Each time you visit a website, you make a request to see that page. When it's a dynamic site, like WP, that request takes longer because the correct files are not sitting waiting to be served. They are instead created there and then. WP will grab the template from the files, grab the content from the database and then using that information will generate the page and display it.

When the same request is made to a static site, the file is already there, and is served immediately. In the case of a static site generator, the layout and the content had already been generated into HTML files when the site was built and deployed. In fact it is most likely served from a Content Delivery Network (CDN) too.

This means a few things:

The site is faster. It doesn't only feel faster, but it will be demonstrably snappier. It's almost certainly served from a CDN, which means the files being served are literally closer to the user. There's no build time after the request is made, only prior to it. Because of that there's no logic to run, or authorisation to happen or anything similar.

The site is more secure. Serving a site statically does not need the server to perform much logic. This means that there is a much reduced chance of malicious code being injected. Not needing to contact a database similarly reduces this risk too.

Lighthouse Scores permalink

To demonstrate this difference in speed we can look at the lighthouse↗ scores for comparable sites - one being 'dynamic' and the other 'static'.

For this example we can look at AlwaysBooks.co.uk↗, which is a WordPress book blog. The site is basic - it uses the WordPress default theme for speed and ease. It is not served by a CDN.

While exploring the JAMstack - this book blogger used the content from Always Books to test out the Eleventy base blog↗. The result of which can be viewed at abac-jamstack.netlify.app↗.

Putting each site through the lighthouse audit gives the following results.
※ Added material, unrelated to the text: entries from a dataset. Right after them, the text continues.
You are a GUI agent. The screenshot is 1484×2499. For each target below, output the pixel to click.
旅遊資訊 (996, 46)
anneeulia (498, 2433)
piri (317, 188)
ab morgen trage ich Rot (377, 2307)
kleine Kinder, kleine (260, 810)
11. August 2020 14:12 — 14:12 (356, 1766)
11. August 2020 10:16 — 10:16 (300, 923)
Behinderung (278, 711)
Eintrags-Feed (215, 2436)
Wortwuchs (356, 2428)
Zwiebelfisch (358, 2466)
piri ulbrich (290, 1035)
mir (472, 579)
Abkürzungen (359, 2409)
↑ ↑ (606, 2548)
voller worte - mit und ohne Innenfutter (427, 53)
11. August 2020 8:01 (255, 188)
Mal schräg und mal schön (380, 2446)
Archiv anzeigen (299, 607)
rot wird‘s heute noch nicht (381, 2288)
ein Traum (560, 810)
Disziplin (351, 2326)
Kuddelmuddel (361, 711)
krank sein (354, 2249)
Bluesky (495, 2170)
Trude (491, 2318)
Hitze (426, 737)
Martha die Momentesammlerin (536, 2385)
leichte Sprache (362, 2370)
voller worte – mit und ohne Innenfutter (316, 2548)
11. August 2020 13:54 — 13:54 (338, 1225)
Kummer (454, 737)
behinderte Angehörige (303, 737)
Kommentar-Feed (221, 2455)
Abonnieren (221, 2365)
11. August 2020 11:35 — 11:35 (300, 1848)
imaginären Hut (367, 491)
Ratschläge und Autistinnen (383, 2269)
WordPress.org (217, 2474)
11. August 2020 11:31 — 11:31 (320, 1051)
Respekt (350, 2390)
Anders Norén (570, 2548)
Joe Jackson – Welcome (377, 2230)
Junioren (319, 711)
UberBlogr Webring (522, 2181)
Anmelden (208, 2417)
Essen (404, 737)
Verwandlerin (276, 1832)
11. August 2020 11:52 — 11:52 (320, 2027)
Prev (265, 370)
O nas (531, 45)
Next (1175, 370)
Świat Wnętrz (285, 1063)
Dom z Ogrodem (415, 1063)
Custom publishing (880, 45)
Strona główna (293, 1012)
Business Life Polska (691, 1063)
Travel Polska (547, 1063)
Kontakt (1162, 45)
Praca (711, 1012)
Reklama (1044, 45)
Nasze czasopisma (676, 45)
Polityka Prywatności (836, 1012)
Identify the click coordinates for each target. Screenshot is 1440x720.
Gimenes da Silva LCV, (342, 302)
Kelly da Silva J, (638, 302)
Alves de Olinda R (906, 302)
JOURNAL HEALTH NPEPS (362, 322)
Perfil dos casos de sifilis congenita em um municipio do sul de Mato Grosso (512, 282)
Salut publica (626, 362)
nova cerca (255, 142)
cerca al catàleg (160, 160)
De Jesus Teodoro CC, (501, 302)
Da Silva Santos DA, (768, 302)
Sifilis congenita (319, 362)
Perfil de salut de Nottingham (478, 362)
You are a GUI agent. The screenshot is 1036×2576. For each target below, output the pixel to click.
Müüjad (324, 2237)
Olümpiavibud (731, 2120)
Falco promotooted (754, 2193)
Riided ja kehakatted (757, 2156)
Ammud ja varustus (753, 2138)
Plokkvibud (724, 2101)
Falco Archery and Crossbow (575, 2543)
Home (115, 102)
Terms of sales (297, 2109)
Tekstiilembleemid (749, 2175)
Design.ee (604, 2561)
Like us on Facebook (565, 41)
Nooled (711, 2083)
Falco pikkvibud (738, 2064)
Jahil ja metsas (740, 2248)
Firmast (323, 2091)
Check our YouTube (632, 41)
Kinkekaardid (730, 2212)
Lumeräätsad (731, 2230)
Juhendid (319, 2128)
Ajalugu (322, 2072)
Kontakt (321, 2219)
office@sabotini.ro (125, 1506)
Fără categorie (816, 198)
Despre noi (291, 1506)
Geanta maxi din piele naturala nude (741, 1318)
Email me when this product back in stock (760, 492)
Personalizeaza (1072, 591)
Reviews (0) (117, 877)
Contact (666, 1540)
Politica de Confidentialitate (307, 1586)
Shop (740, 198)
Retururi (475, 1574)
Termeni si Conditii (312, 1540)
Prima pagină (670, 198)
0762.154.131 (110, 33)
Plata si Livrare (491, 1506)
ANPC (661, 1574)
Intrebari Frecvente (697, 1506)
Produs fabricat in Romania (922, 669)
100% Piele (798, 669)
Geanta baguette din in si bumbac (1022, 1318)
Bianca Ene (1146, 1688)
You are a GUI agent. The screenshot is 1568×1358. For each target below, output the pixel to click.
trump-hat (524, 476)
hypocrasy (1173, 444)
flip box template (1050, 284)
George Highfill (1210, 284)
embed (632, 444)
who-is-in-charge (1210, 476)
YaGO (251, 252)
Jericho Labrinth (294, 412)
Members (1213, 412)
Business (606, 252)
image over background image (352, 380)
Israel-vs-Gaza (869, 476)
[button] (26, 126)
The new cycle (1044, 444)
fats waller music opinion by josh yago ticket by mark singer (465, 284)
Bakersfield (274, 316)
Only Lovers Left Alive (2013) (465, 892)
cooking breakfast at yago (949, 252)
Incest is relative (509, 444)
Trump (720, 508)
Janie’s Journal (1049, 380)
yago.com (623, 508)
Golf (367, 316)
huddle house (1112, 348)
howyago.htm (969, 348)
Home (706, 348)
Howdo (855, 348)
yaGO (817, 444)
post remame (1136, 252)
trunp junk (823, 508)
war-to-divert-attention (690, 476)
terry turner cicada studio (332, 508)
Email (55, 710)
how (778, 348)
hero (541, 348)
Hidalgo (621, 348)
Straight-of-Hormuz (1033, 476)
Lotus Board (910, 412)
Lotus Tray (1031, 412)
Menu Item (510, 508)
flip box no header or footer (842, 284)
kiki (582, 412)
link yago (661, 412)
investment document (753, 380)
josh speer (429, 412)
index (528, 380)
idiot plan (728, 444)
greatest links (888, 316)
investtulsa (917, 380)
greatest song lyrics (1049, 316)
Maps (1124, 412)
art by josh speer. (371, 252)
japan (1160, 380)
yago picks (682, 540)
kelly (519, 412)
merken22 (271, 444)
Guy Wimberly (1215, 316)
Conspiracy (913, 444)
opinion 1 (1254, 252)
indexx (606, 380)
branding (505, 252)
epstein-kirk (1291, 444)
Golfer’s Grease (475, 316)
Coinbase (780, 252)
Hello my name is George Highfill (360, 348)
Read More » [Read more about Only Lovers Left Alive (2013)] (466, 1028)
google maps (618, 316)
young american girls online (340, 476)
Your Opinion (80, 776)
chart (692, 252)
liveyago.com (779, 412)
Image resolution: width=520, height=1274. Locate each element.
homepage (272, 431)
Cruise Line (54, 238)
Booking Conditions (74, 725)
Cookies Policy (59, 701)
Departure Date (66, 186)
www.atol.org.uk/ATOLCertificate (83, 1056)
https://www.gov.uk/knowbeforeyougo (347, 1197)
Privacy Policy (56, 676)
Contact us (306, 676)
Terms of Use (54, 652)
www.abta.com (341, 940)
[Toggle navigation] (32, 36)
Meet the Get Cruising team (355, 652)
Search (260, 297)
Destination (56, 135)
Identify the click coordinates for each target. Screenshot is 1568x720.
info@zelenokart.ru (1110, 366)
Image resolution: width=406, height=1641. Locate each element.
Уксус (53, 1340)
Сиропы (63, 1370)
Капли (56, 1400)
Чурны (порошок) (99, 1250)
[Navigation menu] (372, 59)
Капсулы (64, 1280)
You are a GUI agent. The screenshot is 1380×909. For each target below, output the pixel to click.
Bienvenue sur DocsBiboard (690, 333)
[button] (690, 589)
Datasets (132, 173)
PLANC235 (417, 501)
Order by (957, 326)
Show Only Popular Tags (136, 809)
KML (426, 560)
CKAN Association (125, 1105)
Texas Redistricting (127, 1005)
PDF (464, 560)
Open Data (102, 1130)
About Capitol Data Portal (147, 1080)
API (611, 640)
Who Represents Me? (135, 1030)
AlwaysBooks - WordPress site permalink

Lighthouse Score for WordPress site
Lighthouse Score for WordPress site

Always Books - Static site permalink

Lighthouse score for Static site
Lighthouse score for Static site

What Static Site Generator to use permalink

Each generator will be useful for different cases. This site uses eleventy↗, which is a great all-rounder, and especially good for small sites or blogs.

Eleventy (or 11ty) has recently been used by the Californian government to create their Covid-19 response website↗, and you can find a 'leaderboard' of 11ty built sites on the 11ty website↗.

You can find a comprehensive list of open source static site generators↗ at StaticGen.